Pubblicati i primi tre bandi della nuova programmazione comunitaria (VIDEO)
Innovazione per le pmi e per le scuole. I primi tre bandi pubblicati dalla Regione hanno l'obiettivo di innalzare il livello di competitività
Sotto la supervisione della Commissione Europea, si è dato formalmente il via alla nuova programmazione comunitaria 2014/2020. L'importo totale del Por per la Calabria ammonta a 2,5 miliardi di euro, cifra che include il fondo Fesr del valore di 1,7 miliardi e che assieme alle risorse in arrivo con la sottoscrizione del Patto per la Calabria fanno lievitare la dotazione economica destinata alla nostra regione a 6 miliardi di euro. Somme rilevanti che l'amministrazione regionale targata Oliverio ha deciso di sfruttare puntando su un programma snello e strategico. Meno linee di intervento rispetto le vecchie programmazioni ma più realistiche.
Le sette sfide. Il presidente Mario Oliverio nel suo intervento introduttivo ha chiarito quali sono gli assi su cui puntare le ingenti risorse finanziarie: la rivoluzione digitale, la sicurezza del territorio, il riposizionamento dei servizi collettivi, la valorizzazione dei beni comuni, il sostegno dei processi innovativi, l'accompagnamento nel percorso scuola-lavoro e la trasparenza. Obiettivi da raggiungere grazie ad una semplificazione dei processi di accesso alle procedure amministrative e verifiche puntuali delle rendicontazioni delle risorse.
I bandi.
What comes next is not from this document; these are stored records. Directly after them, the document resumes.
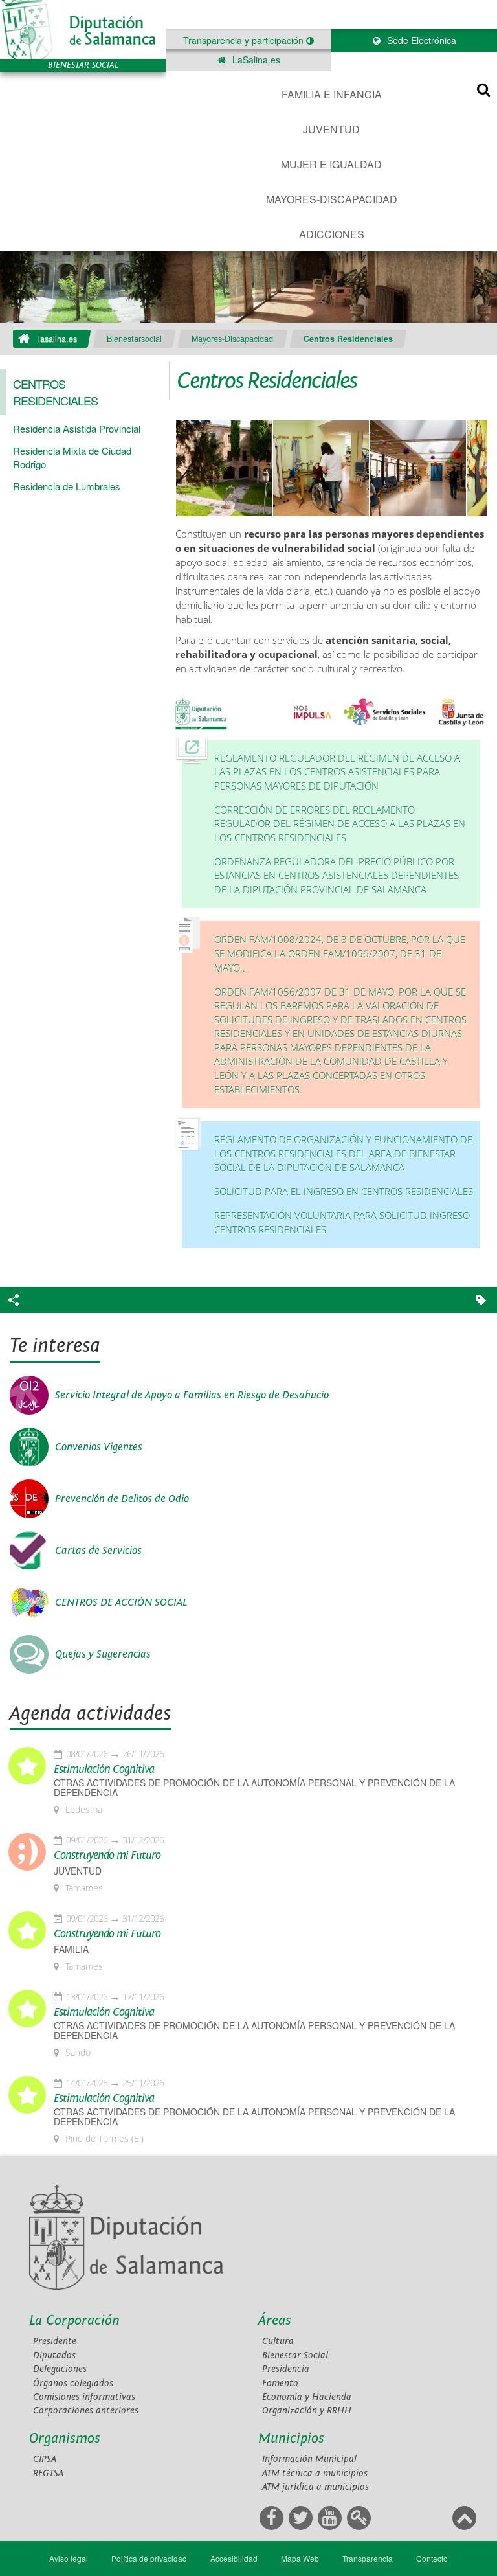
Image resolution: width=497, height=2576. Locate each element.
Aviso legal (68, 2558)
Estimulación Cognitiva (104, 1769)
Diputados (54, 2355)
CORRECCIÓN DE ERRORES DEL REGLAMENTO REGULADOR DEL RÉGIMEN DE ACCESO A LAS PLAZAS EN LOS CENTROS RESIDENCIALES (339, 824)
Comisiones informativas (84, 2396)
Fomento (280, 2383)
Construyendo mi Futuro (107, 1855)
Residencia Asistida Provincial (76, 428)
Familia (71, 1949)
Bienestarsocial (134, 339)
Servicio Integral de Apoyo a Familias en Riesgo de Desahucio (192, 1395)
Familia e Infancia (332, 94)
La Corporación (74, 2320)
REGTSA (48, 2473)
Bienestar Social (295, 2355)
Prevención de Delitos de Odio (122, 1499)
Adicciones (331, 234)
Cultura (278, 2341)
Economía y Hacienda (306, 2396)
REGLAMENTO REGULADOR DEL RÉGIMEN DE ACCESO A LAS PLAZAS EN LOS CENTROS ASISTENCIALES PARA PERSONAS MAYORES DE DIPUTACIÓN (337, 772)
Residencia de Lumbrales (66, 486)
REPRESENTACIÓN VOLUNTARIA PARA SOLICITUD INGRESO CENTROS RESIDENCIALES (342, 1223)
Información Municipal (309, 2459)
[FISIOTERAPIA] (321, 469)
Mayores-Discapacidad (331, 199)
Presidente (54, 2341)
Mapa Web (300, 2558)
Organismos (64, 2438)
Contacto (432, 2558)
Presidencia (285, 2369)
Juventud (331, 129)
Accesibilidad (234, 2558)
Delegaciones (60, 2369)
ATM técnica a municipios (315, 2473)
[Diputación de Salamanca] (83, 29)
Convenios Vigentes (98, 1447)
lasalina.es (57, 339)
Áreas (274, 2320)
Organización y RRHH (306, 2410)
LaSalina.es (255, 59)
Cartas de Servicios (98, 1550)
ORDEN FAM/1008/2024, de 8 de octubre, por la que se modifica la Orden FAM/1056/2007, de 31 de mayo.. (339, 953)
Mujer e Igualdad (331, 164)
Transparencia (367, 2558)
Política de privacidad (149, 2558)
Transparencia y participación (244, 40)
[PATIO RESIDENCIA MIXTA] (224, 469)
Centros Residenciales (348, 339)
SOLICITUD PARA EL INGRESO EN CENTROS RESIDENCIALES (343, 1191)
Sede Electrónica (420, 40)
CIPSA (44, 2459)
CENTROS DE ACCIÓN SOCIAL (121, 1602)
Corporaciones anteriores (85, 2410)
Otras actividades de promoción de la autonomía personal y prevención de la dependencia (254, 1787)
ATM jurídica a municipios (315, 2486)
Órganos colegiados (73, 2383)
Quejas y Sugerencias (103, 1654)
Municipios (291, 2438)
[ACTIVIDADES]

Già oggi sono stati pubblicati sul sito (www.regione.calabria.it/calabriaeuropa) dedicato alla programmazione comunitaria i primi tre bandi che riguardano l'istruzione e le imprese. Sul sito istituzionale sarà possibile consultare e accedere direttamente ai bandi già pubblicati.
Pmi. La prima misura è finalizzata alla concessione di incentivi per l'efficienza produttiva, ambientale ed energetica; l'adozione di innovazione e nuove tecnologie; la cooperazione transnazionale per la valutazione di tecnologie, prodotti e servizi innovativi; l'acquisizione, la protezione e la commercializzazione dei diritti di proprietà intellettuale e di accordi di licenza e l'adeguamento alle norme tecniche nazionali ed estere. I beneficiari sono le piccole e medie imprese mentre il contributo sarà in conto capitale nella misura massima del 75% dei costi ammessi ad agevolazione. L'agevolazione massima è pari a 100mila euro. L'erogazione avviene in base agli stati di avanzamento a richiesta delle imprese beneficiarie che dovranno presentare la rendicontazione delle spese effettivamente sostenute. Le spese dovranno essere realizzate entro 12 mesi dalla data di avvio delle attività e sono ammesse le spese per l'acquisizione di consulenze specialistiche, per il conseguimento di certificazione e attestazioni di conformità rilasciate da organismi accreditati e per la realizzazione di audit ispettivi. Non sono ammessi i costi per il mantenimento delle certificazioni.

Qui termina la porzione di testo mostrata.